Adapting Biosystems

适应生物系统

• 批准号: CRC-2021-00052
• 负责人: Pennell, Matthew
• 金额: $ 1.51万
• 依托单位: University of British Columbia
• 依托单位国家: 加拿大
• 项目类别: Canada Research Chairs
• 财政年份: 2022
• 资助国家: 加拿大
• 起止时间: 2022-01-01 至 2023-12-31
• 项目状态: 已结题
• 来源: https://www.nserc-crsng.gc.ca/ase-oro/Details-Detailles_eng.asp?id=755734
• 关键词: Adapting; Biosystems

A major goal of my research is to understand the processes that generate diversity in the number of lineages. This is a primary challenge in the field of macroevolution, where I got my start in research; we are only beginning to be able to explain why some branches of the Tree of Life are so much more diverse than others. I have previously identified some fundamental regularities in the processes that shape biodiversity across disparate groups of organisms and across disparate time scales; in my research group, we are looking to understand the evolutionary and ecological mechanisms that might explain these regularities. I have also identified some fundamental limits to how much scientists can learn about the processes that generate biodiversity from molecular data alone and have shown that in some cases, researchers may have been pushing these limits. In the next phase of my research, I aim to extend our previous insights and quantify hard bounds on what information we can extract from molecular datasets regarding several other evolutionary phenomena that are of broad interest to researchers. This work will help us determine exactly what we can hope to learn (and exactly what we cannot), to develop novel strategies for making the most of available data, and to identify inferences for which will require additional types of data. These results are also relevant to the study of disease dynamics. The fact that for rapidly evolving pathogens, such SARS-CoV2, genetic diversity accumulates on the time-scale of epidemics, means we can potentially estimate epidemiological parameters such as R0 using molecular phylogenies. As the tools used to study viral lineage diversity are very similar to those used to study organismal diversity, I am extending our macroevolutionary work to quantify the information content of viral phylogenies. This will provide a better measure of our confidence in epidemiological inferences. Alongside this work, I am developing novel approaches for better integrating molecular data with more conventional case count data so that these different types of information can reciprocally inform one another. I also plan to use macroevolutionary tools to reconstruct the diversification of B-cell (antibody) sequences. Working with immunologists, I am developing new statistical techniques for measuring the evolution of an individuals B-cell repertoire as well as precisely defining what we can and cannot learn from purely sequence-based approaches.

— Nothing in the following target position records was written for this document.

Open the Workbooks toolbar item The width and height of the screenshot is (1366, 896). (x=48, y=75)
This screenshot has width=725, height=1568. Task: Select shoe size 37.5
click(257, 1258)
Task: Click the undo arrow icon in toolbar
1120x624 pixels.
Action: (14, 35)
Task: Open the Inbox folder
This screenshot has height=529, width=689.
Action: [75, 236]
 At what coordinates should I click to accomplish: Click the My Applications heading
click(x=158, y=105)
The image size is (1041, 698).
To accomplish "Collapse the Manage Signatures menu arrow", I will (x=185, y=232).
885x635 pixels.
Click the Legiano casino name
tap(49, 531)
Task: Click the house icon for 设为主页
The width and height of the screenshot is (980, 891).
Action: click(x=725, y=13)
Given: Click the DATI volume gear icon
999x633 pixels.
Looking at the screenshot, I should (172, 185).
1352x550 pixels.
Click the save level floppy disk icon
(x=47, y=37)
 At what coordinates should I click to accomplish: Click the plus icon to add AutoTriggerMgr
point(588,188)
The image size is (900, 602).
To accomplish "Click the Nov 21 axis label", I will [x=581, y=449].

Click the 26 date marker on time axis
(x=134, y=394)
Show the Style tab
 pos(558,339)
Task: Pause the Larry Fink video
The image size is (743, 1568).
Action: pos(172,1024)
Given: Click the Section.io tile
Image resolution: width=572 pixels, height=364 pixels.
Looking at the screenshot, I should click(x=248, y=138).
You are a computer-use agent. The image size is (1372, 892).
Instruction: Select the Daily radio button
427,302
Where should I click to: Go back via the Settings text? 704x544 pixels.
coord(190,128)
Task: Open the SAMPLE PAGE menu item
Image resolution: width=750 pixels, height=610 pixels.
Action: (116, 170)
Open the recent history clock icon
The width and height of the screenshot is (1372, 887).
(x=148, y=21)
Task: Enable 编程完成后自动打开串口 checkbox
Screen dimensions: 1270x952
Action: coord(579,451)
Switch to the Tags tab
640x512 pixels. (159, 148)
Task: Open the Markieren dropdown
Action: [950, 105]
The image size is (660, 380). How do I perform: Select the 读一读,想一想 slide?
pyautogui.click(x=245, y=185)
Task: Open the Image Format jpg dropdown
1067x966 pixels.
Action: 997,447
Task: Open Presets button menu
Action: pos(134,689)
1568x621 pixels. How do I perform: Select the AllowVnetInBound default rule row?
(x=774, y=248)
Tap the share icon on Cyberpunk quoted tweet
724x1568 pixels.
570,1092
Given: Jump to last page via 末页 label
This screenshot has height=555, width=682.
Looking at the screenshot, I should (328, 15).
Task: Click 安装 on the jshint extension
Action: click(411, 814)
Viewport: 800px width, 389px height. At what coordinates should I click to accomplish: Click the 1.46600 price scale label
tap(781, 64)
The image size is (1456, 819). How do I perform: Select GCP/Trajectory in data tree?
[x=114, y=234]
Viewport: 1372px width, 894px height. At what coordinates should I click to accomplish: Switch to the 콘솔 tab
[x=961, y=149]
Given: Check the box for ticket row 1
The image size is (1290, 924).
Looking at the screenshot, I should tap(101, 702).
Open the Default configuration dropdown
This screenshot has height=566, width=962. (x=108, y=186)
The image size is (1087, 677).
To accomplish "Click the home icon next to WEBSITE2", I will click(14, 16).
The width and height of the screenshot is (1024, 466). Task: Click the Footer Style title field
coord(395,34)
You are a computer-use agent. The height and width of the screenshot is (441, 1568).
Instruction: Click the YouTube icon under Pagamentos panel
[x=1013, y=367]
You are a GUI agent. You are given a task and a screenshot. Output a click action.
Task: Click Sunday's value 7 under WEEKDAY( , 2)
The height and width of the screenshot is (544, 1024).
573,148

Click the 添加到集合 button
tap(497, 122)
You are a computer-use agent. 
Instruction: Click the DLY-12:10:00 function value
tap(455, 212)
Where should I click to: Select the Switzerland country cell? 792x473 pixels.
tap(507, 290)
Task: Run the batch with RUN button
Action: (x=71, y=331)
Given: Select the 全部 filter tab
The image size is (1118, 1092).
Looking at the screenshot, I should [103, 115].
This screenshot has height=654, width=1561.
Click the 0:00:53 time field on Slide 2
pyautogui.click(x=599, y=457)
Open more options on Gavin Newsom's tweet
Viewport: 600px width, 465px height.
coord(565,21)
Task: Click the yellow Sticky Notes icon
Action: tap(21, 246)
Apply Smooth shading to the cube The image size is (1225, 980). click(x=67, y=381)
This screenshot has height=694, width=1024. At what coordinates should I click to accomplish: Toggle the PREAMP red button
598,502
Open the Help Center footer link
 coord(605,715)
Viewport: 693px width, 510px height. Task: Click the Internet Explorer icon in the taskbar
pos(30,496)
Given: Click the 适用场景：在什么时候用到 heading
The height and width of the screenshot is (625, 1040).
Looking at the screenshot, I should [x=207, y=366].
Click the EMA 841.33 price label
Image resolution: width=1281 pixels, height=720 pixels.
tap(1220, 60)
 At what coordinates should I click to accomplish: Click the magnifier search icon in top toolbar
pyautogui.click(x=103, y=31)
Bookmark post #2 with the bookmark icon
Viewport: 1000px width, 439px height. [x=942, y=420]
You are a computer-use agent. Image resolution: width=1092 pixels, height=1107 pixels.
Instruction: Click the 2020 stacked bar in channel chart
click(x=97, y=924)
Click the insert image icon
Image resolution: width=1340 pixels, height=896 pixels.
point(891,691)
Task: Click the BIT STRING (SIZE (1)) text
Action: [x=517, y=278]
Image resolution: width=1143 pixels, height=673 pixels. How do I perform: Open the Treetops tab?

我研究的一个主要目标是了解产生谱系数量多样性的过程。这是宏观进化领域的主要挑战，我也是从宏观进化开始研究的；我们才刚刚开始能够解释为什么生命之树的一些分支比其他分支更加多样化。我以前已经确定了在不同的生物群体和不同的时间尺度上形成生物多样性的过程中的一些基本规律；在我的研究小组中，我们正在寻求理解可能解释这些规律的进化和生态机制。我还指出了一些基本的限制，即科学家只能从分子数据中了解产生生物多样性的过程，并表明在某些情况下，研究人员可能已经突破了这些限制。在我研究的下一阶段，我的目标是扩展我们以前的见解，并量化我们可以从分子数据集中提取的信息的硬性界限，这些信息涉及研究人员广泛感兴趣的其他几个进化现象。这项工作将帮助我们准确地确定我们希望学到什么（以及我们不能学到什么），制定新的策略来充分利用现有数据，并确定需要额外类型数据的推论。这些结果也与疾病动力学的研究有关。对于快速进化的病原体，如SARS-CoV2，遗传多样性在流行病的时间尺度上积累，这意味着我们可以利用分子系统发育来估计R0等流行病学参数。由于用于研究病毒谱系多样性的工具与用于研究生物多样性的工具非常相似，我正在扩展我们的宏观进化工作，以量化病毒系统发育的信息内容。这将更好地衡量我们对流行病学推断的信心。除了这项工作，我正在开发新的方法来更好地整合分子数据与更传统的病例计数数据，使这些不同类型的信息可以相互通知。我还计划使用宏观进化工具来重建b细胞（抗体）序列的多样化。与免疫学家合作，我正在开发新的统计技术来测量单个b细胞库的进化，以及精确地定义我们可以从纯粹的基于序列的方法中学到什么和不能学到什么。